> WHAT IS BEING ASKED:
Pick up the discussion of the ancient Chinese character uploads where it stops, and add a few more points in the same style.

----- PASSAGE PROVIDED

Any updates? It has been more than one week now. Entries on the English Wiktionary are being compromised. Wyang (talk) 02:10, 16 July 2016 (UTC)[reply]

Discussion 2 - objections

Some problems and objections, these uploads are not acceptable, at least in this format :

  • Massive uploads from public accessible databases are legally a problem. Any single character by itself is public domain, given its old age, but a database in itself is protected, even when publicly accessible, and cannot be copied as a whole. As said in Richard Sears's Agreement, the database owner has allowed extractions of characters one at a time, not massive uploads.
    Before doing something like that, it should be made clear either that Richard Sears agrees to it, or that there is no problem for such uploads (including diplomatic ones) whatever his objections may be.
  • (It seems I'm the only active ACC project contributor.) There is a problem with the ACClicense template, with respect to the ACC project conventions.
    1. Richard Sears has not given his agreement for such massive uploads. The mention «Courtesy & permission & Copyright from Richard Sears website © 2003 (see Richard Sears Agreement)» should not be used, it is usurped.
    2. To be usable with other wiki's models, within the ACC project, file names should be something like file:公-seal.svg, with the Chinese character in the first position of the name, not file:ACC-b01050.svg.
    3. If the files are to be used under the ACC project, they should rather be 300x300 px and the character should be 5 px from both edges (either vertical or horizontal, whichever is the longest dimension).
    4. Using the ACClicense template automatically gives some classifications, that mean that some more work is to be done on these characters, but they are unusable in that case. The category:ACC needing decomposition comes with characters whose decomposition have not been given (with the component1=... parameters), but no decomposition will be available for bot uploads. Idem, Category:-stroke ancient Chinese characters means that the "strokes=" parameter has not been filled (and counting strokes is obviously impossible for a bot). Using the ACClicense leads to clutter these categories with unwanted files.
  • With the upload format, there is no simple way to identify if a picture for a given Chinese character is available.

----------
----- DATASET EXCERPT

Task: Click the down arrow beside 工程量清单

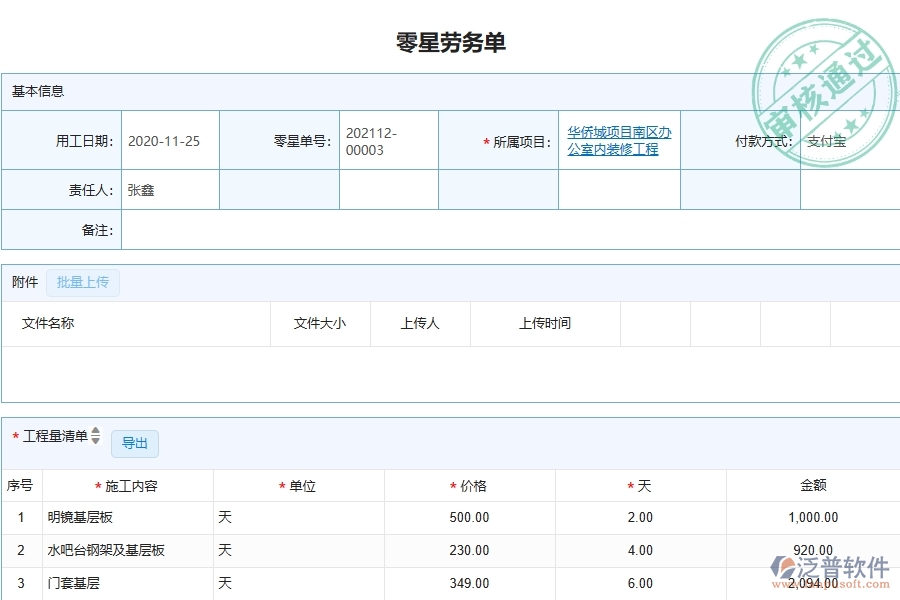Action: pos(95,441)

----------

> RESULT:
  • Richard Sears has indeed made a terrific job with his site, and thanks should be given to him for that, but the information he gives should be proofread before being used :
    1. His classification is not accurate and can be misleading. Characters may have composition variants, and the picture given on a page often relates to a variant, that is to say another unicode character (see for instance File:弈-bigseal.svg, found on the 奕 page instead of the 弈 one).
    2. There is no need ever to duplicate multiple instances of simple character (公 is an obvious example). Multiplicity is fine for Richard Sears' database, which intends to be exhaustive, but how can it comply with any of the Wikimedia project ?

Before allowing such uploads :

  • Do not use the ACC license.
  • Clarify the legal status of the massive database transfer.
  • Clarify the use of multiple instances with respect of a Wikimedia project scope.
  • Create a license template that reflects the legal status of the upload and the purpose of the picture series.

Past uploads should at least be modified as for the license being used. Michelet-密是力 (talk) 06:47, 16 July 2016 (UTC)[reply]

With some chances, a bot upload for small seal character would be OK, though, since there is almost never a multiple choice for them ; and in that case the ACC file format can easily be satisfied. Michelet-密是力 (talk) 07:05, 16 July 2016 (UTC)[reply]

Thanks for the various comments. I set up Template:ACC-PD-ancient as the license template for the uploaded entries, which differs from the ACC license template in the following ways:

  1. Removed the courtesy attribution to Sears' website. The ancient script images are public domain images, as their creators have long deceased and what we and Sears' did was merely digitalising the script forms, similar to the case of Template:PD-chem for chemical structures.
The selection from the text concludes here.